Season of Thankfulness
When I sit back and think about almost being done with chemo, it's hard not to get emotional. I remember being so scared to start that first drip of RED DEVIL and here we are almost at the finish line. The days have been long, some hard, some not so bad, but overall I have just been tremendously blessed. To be so close to the end and only have had fatigue, bone pain, tingling/numbness in the feet. My blood levels have dangled just slightly over the number of needing a blood transfusion the entire time, but never actually needing it, thus far. It's just simply been a GOD thing. I have missed 25 days of work since I started Chemo back in August. 20 of those days were actual CHEMO days, and 5 of those days were from the first week I received red devil that I made myself stay at home to see how my body would react to the drug. Remind you, I was told to prepare myself to stay at home the first 8 weeks. I have not missed a single activity of the kids, and being able to remain present was one of my biggest fears. Thankful, thankful, thankful that GOD has been with me, carried me, gave me the strength and endurance to finish out this season of chemo. Weekly as I enter the chemo bay, I'm reminded at how bad it could be. You see the oxygen tanks with some patients, the ones that get sent home because their numbers are to low for treatment and the list just goes on and on. I'm just sooo sooo blessed!! I have no doubt that your prayers have brought me thru this tough journey.
During this time of thankfulness, after God comes my sweet husband. He has not left my side. He has been at every chemo treatment, changed every cold cap, chased down 50 lbs of dry ice each week and the list goes on. I do have to tell you a little funny. About 2 weeks ago, we got almost in Greenville, and he realized he grabbed the cooler of dry ice but not the cold caps. He was so mad with himself. He dropped me off at the door and while I visited with the doctor and did blood work, he headed back toward the house to meet Mama part of the way to get the caps. I told him it was ok, we could just skip it, but he was determined to see this cold capping thru to the very end. While I get bloodwork done each week, he is in the chemo bay setting up to be ready to go. He has my heated blanket warm, my hard candy readily available, along with my ear protectors / headpiece / cold caps laid out and ready to go. All I have to do is sit in the chair. He has listened to my frustrations, gave me stern talks when I needed them, made me laugh when I needed a good laugh, let me cry when I needed to get it out, and most importantly let me nap when my body said to do so. I'm just so thankful for his love and support thru this season and all there is still to come.

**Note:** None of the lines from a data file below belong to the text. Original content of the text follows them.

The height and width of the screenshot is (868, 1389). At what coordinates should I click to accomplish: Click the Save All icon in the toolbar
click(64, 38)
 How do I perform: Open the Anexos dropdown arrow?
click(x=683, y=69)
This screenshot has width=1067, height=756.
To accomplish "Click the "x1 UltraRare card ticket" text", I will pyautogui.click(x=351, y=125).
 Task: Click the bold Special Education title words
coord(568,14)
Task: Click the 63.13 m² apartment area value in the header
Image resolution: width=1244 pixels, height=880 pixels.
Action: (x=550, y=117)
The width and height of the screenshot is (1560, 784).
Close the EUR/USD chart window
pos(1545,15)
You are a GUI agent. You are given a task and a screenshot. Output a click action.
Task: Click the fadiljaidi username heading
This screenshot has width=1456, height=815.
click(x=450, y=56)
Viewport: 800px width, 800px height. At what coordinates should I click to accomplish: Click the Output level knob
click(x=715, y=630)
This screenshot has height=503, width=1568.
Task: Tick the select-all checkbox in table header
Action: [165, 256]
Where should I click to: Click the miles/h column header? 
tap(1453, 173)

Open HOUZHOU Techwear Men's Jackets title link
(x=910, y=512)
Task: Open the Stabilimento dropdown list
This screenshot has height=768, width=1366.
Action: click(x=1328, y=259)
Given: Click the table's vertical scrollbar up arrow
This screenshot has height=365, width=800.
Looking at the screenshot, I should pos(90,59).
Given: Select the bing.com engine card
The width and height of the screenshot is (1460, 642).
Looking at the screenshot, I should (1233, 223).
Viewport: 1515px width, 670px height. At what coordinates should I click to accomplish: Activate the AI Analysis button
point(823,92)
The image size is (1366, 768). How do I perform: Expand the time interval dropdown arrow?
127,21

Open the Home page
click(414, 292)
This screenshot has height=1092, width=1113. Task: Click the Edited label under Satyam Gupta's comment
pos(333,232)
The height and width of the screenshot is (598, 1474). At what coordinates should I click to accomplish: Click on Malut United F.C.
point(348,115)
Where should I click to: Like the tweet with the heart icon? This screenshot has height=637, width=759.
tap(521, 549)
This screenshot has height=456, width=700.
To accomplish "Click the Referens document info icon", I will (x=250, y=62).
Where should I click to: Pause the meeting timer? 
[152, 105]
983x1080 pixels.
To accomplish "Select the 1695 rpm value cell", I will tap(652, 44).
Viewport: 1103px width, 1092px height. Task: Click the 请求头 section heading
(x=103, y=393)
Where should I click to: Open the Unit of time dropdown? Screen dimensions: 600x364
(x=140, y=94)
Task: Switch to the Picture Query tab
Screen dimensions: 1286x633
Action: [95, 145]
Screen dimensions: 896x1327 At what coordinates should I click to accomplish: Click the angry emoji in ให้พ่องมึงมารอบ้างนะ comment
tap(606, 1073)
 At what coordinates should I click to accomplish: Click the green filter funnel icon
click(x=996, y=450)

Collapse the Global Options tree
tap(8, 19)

My family, co-workers, friends, church members, teampink4britt followers and prayer warriors, I can never thank you enough. Your prayers, support, cards, calls, texts, pictures in teampink4britt shirts and encouragement have been such a god sent to me and my family. I have been able to stay so positive because of you!!
As we approach the Christmas season, I want to remind you to soak up every single moment with your family. Tell them you love them. It's not about the presents.... Gifts fade, new things will come out and they will be thrown to the side, but MEMORIES, will last for ever. My family has asked me this year what I want for Christmas, like they do every year and honestly I have struggled coming up with a list. When you ask a cancer patient what they want for Christmas, all that comes to my mind is to be Cancer Free. I want renewed health. I just want the gift of TIME... MORE TIME with my loved ones. If I haven't learned anything else this year it's that LIFE IS SHORT and can change in a INSTANT.
Most of all remember the real reason for the season. JESUS BIRTH! How he came to give us hope, love and joy. So, don't forget to pause amongst the rush, to reflect on God's great love he has for us in the wonderful gift of his son. Give Jesus the gift of your time. No matter what your circumstances are, take a moment to reflect on who Jesus is and what he has done for you. JESUS IS THE REASON FOR THE SEASON!!